On the roof of The Nashville Tennessean building, December 4th, 1966, watching the Christmas parade move down Broadway. Photograph by S.A. Tarkington, staff photographer.
How could I ever have defined myself as being the product of the absence of privilege, especially when such a narrative is so essentially self-serving on its surface? It's not always Andover and Yale, let alone the silver serving utensil used, that defines a sense of unspoken privilege manifesting beneath what's seen, under the differing intents of individuals.
Has such a look of world weariness ever been captured on a nine-year-old's face before? Verging right up to the edge of anger and reproach, but before the distortion when a soul goes into hiding, as human pain fears exposure, the expression seems to say, "I have seen cities of white and you show me Shriners and marching bands?" The view before the subject is an abstraction, like a scene of fireworks over Venice by J.M.W. Turner, and the communication between the photographer and subject could be mutable. It means different things just to me now.

## Source material:
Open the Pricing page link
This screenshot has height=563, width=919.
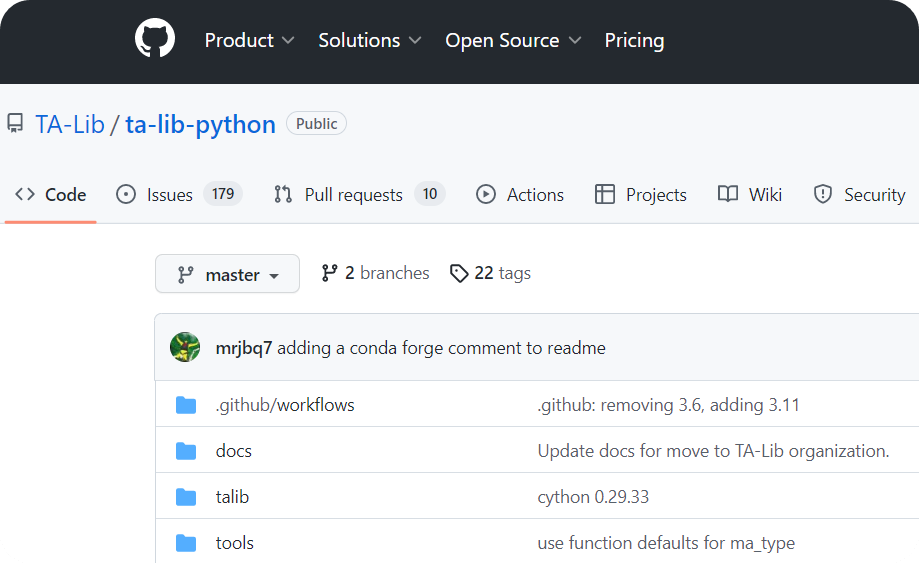click(634, 40)
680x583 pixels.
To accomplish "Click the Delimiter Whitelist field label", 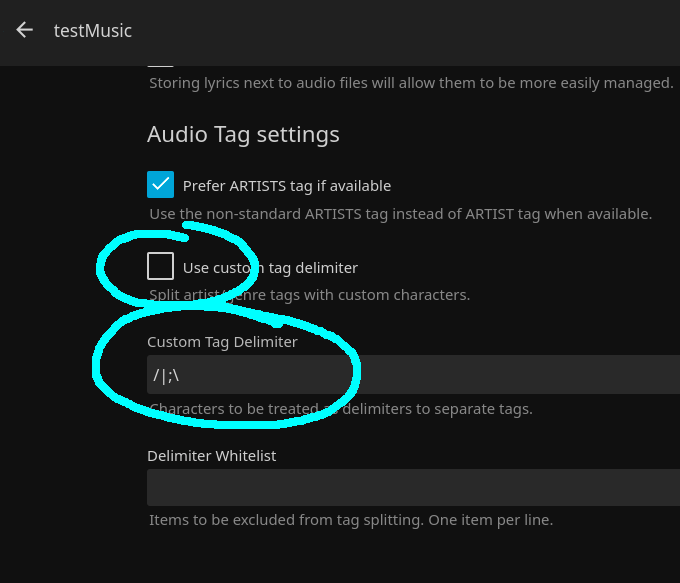I will [212, 456].
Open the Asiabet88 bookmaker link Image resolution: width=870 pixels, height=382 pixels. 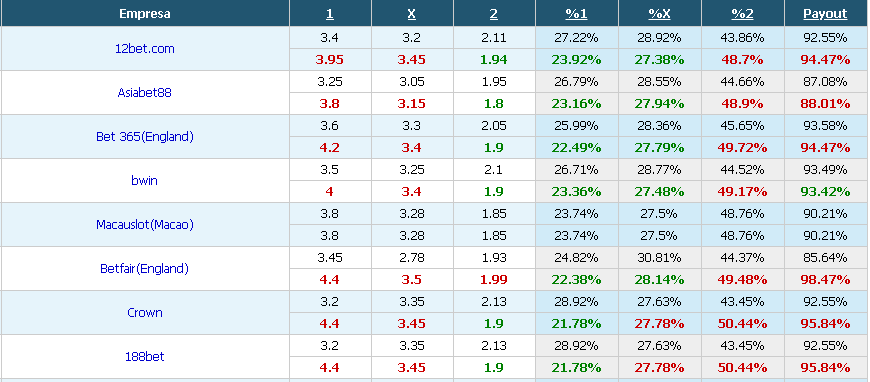(x=144, y=93)
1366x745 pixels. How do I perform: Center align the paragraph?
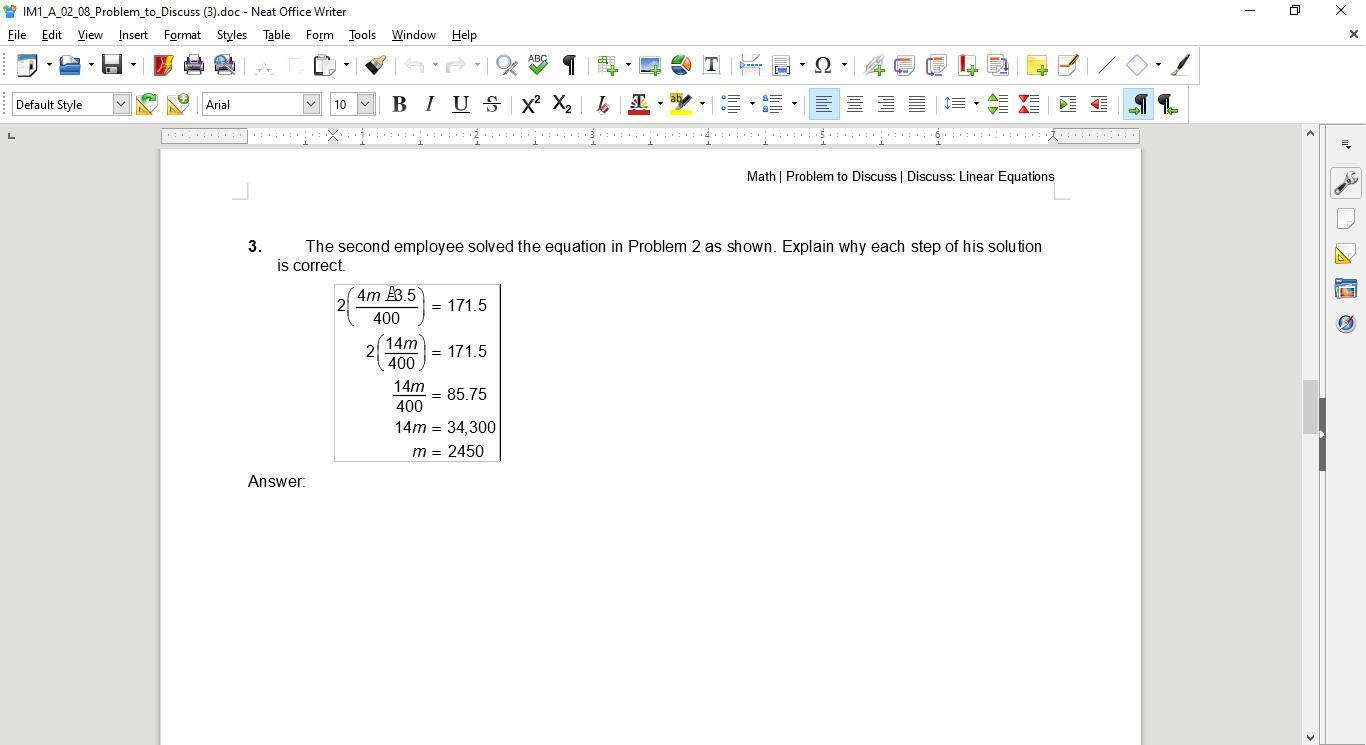point(855,104)
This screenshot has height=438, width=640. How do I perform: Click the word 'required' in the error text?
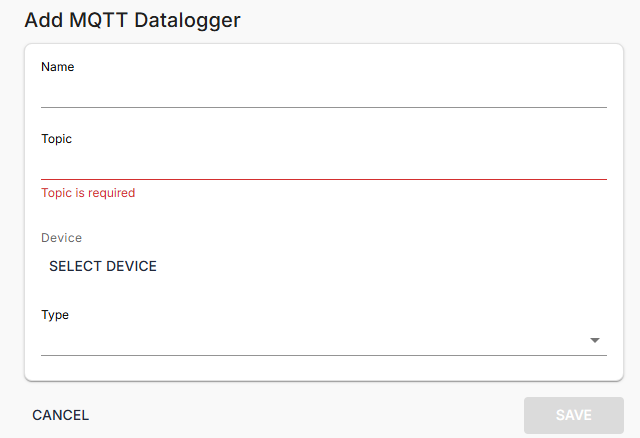pyautogui.click(x=111, y=193)
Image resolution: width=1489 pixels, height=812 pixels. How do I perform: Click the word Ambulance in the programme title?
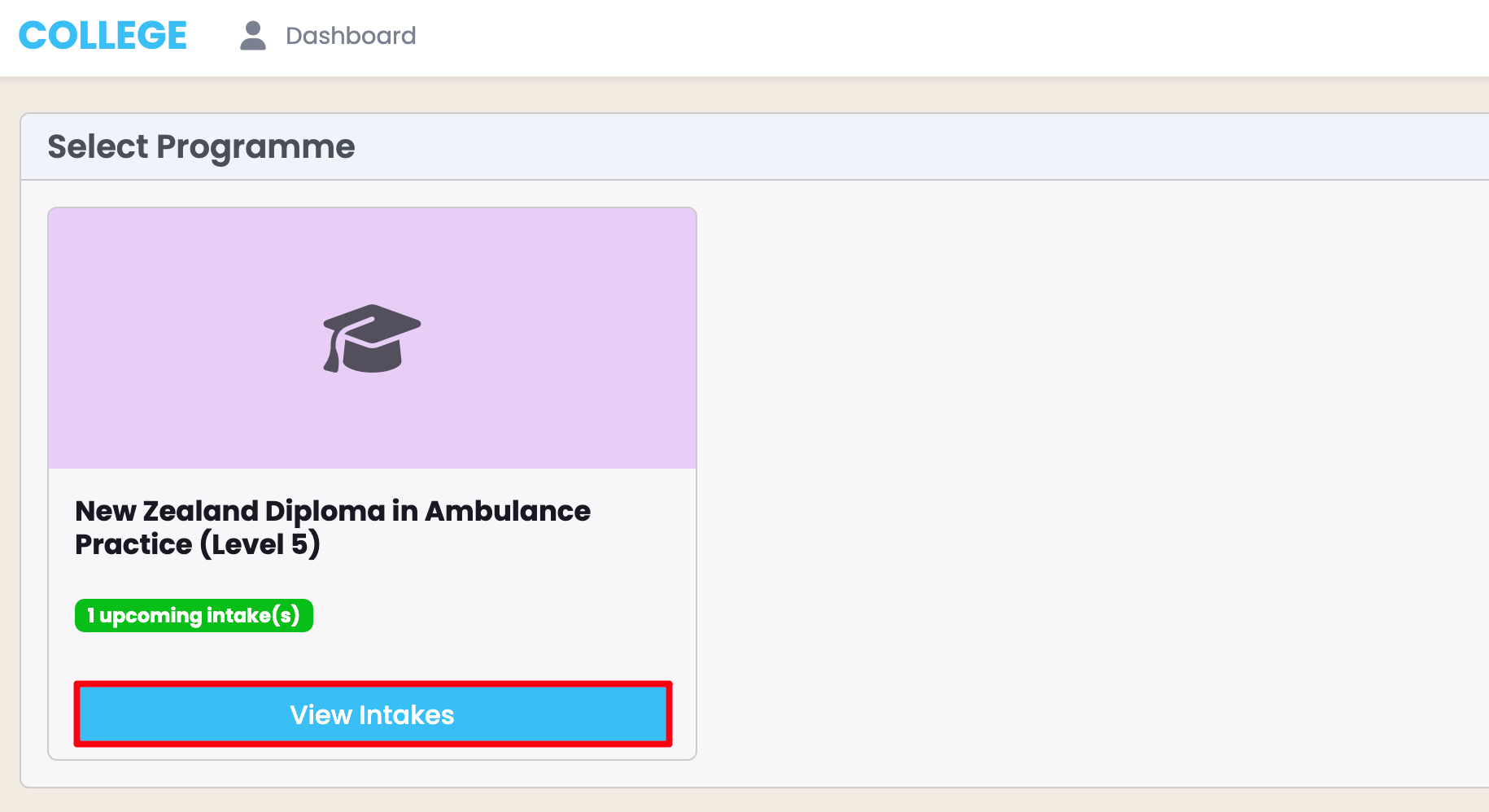coord(508,512)
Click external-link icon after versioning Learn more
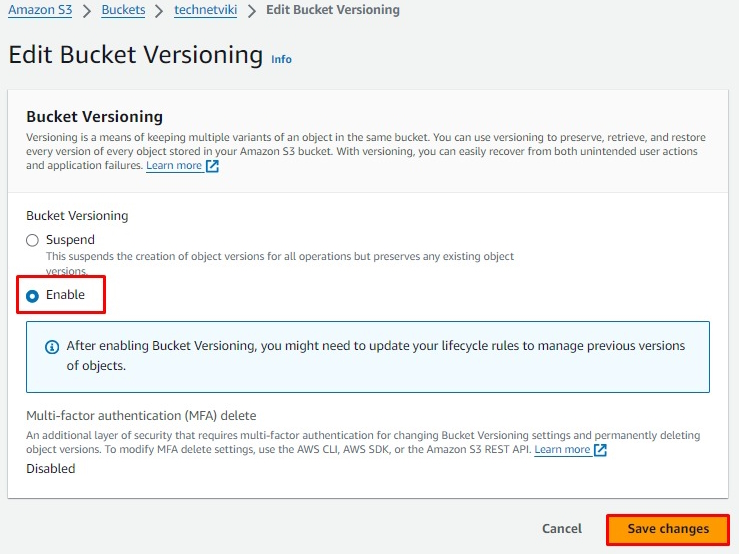 [x=212, y=166]
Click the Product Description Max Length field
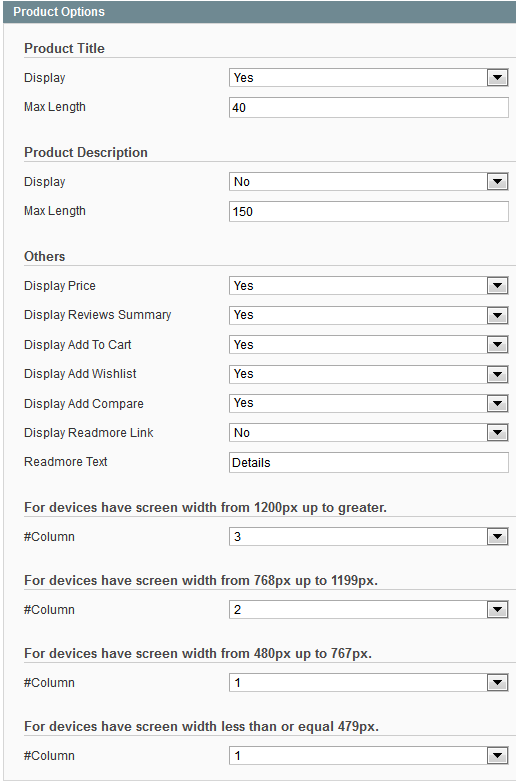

## Assignment:
Continue the essay about the 1966 Christmas parade photograph from the point where it ends.

## Written answer:
I'd never seen this special image of me before, until this week, 43 years after it was made. The care and handling that kept it safe also protected it from my youthful prying eyes, when it would have been misinterpreted. Now it reinterprets me to myself.
I have a strange and powerful memory of that day. I'd gone to pee, in a bathroom that spoke of manly professionalism, the heavy, expensive stalls fitting like filing cabinet metal. That funny knit cap must have felt loose on my head, and I must have been afraid it would fall off into the water when I bent my head to attend to my business, so I took the cap off, and tucked it under my chin pressed tightly to my neck. Then, when I was almost finished going, for some inexplicable reason, I raised my head up and it just fell into the water, ruining it---in my childish view nothing could touch pee or poo and survive. I have no idea what this could possibly mean to a therapist, but it carries the weight of an Aesop's fable to me, like the one where the fist holding the prize won't let go, letting the hand out of the vessel.